- AUFGABE 1: In welchem Jahr begann Steve Ritchie laut dem folgenden Text über ihn seine Karriere bei Williams Electronics?
- AUFGABE 2: Übersetzen Sie den Satz „Der Tisch ist real, kein Konzept, kein Leak.“ aus dem folgenden Text über Steve Ritchie ins Englische.
- AUFGABE 3: Nennen Sie alle Flippertische, die im folgenden Text über Steve Ritchie mit einer Jahreszahl in Klammern angegeben sind.

- TEXTABSCHNITT:
:::

Meister der Silberkugel
Steve Ritchie ist ein Name, der in der Flipperszene wie ein Gütesiegel funkelt. Der Mann, der mit dem Terminator 2-Tisch eine ganze Generation von Spielern an die Kugel brachte, hat sich nun einem neuen Helden zugewandt: Sonic the Hedgehog.
Der Tisch ist real, kein Konzept, kein Leak. Ritchie hat persönlich an dem Design gearbeitet, das Tempo und Winkel des Originals aufnehmen soll.
Pinball-Handwerk: Ritchies Erbe
Ritchie begann seine Karriere 1979 bei Williams Electronics und entwarf Firepower (1980), den ersten Flipper mit regelrechtem Multi-Ball-Modus. Später wechselte er zu Stern Pinball, wo er mit Terminator 2 (1991) den meistverkauften Flipper der frühen Neunziger schuf. In über 40 Jahren hat er mehr als 30 Tische entwickelt, darunter Star Trek: The Next Generation (1993) und The Getaway: High Speed II (1992).

:::

- DATENTEIL:
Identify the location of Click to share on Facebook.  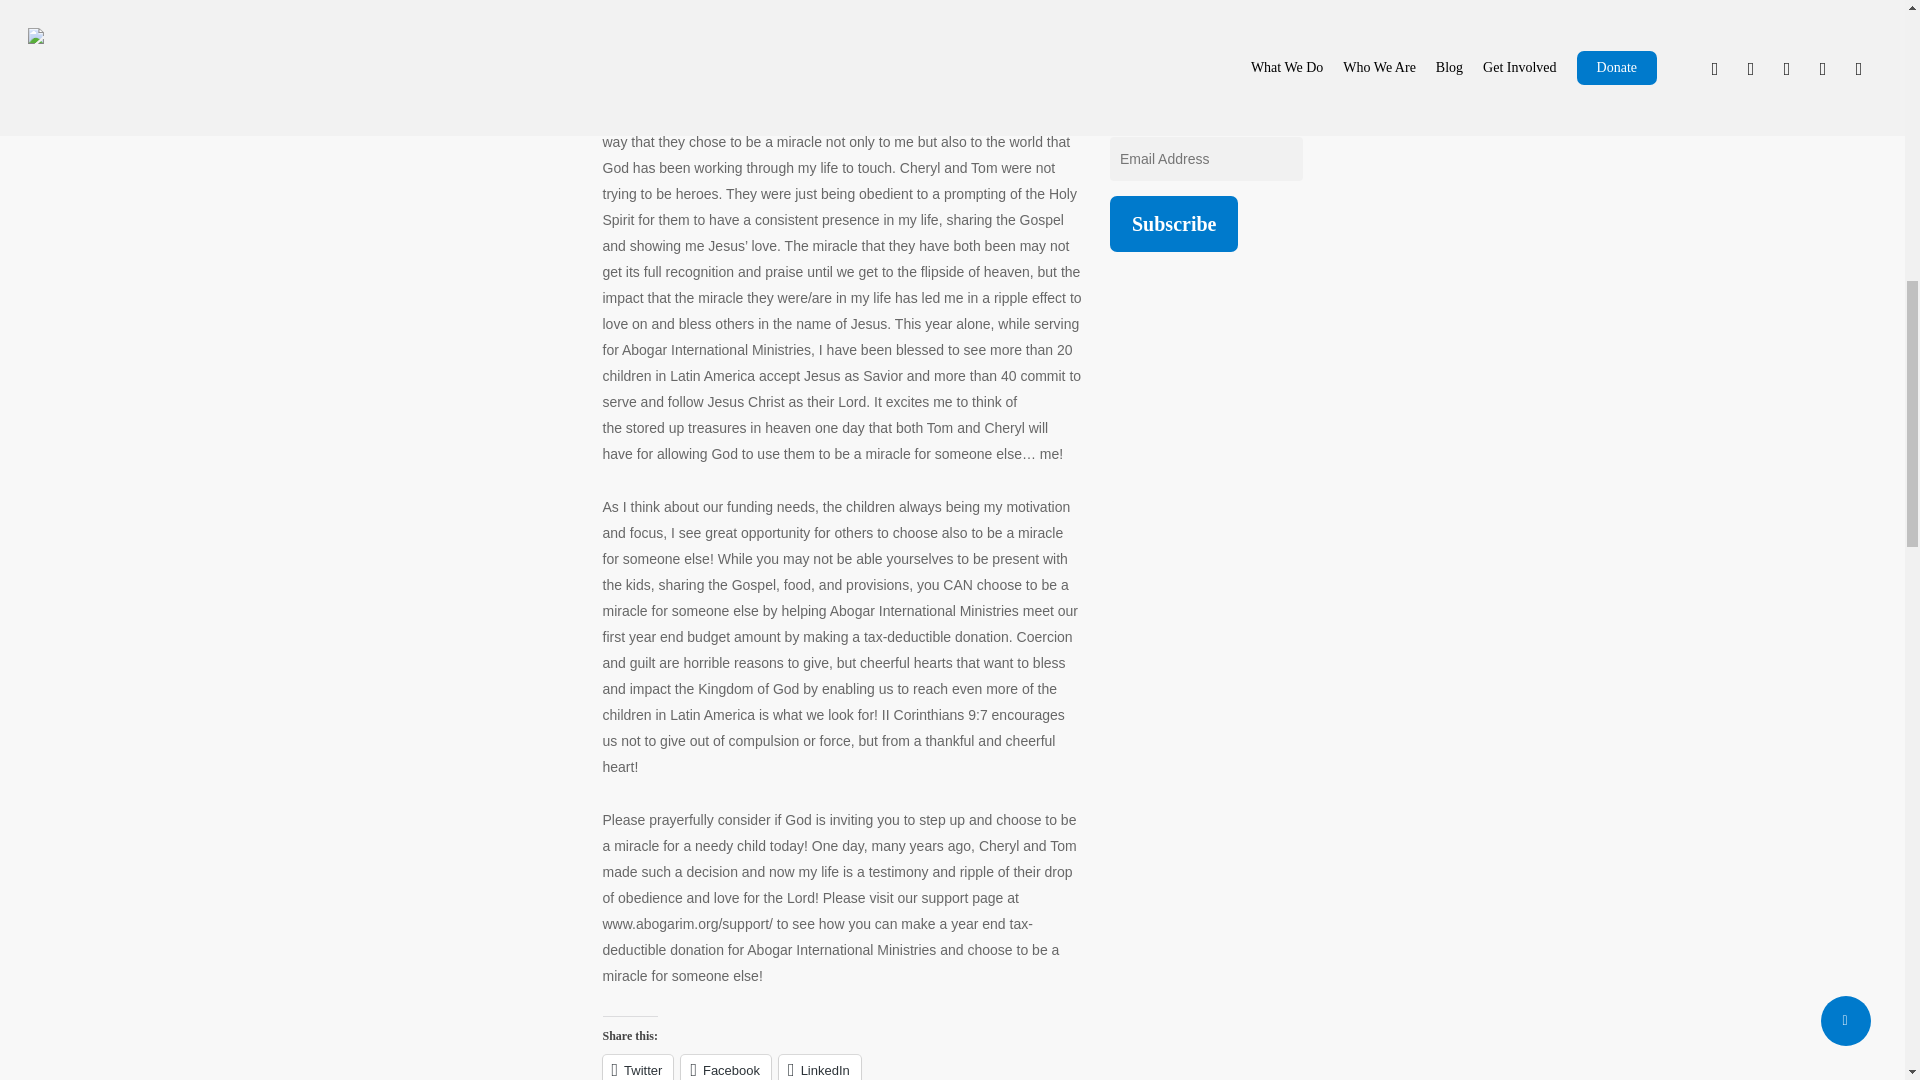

:::

- MUSTERLÖSUNG 1: 1979

- MUSTERLÖSUNG 2: The table is real, not a concept, not a leak.

- MUSTERLÖSUNG 3: Firepower (1980), Terminator 2 (1991), Star Trek: The Next Generation (1993), The Getaway: High Speed II (1992)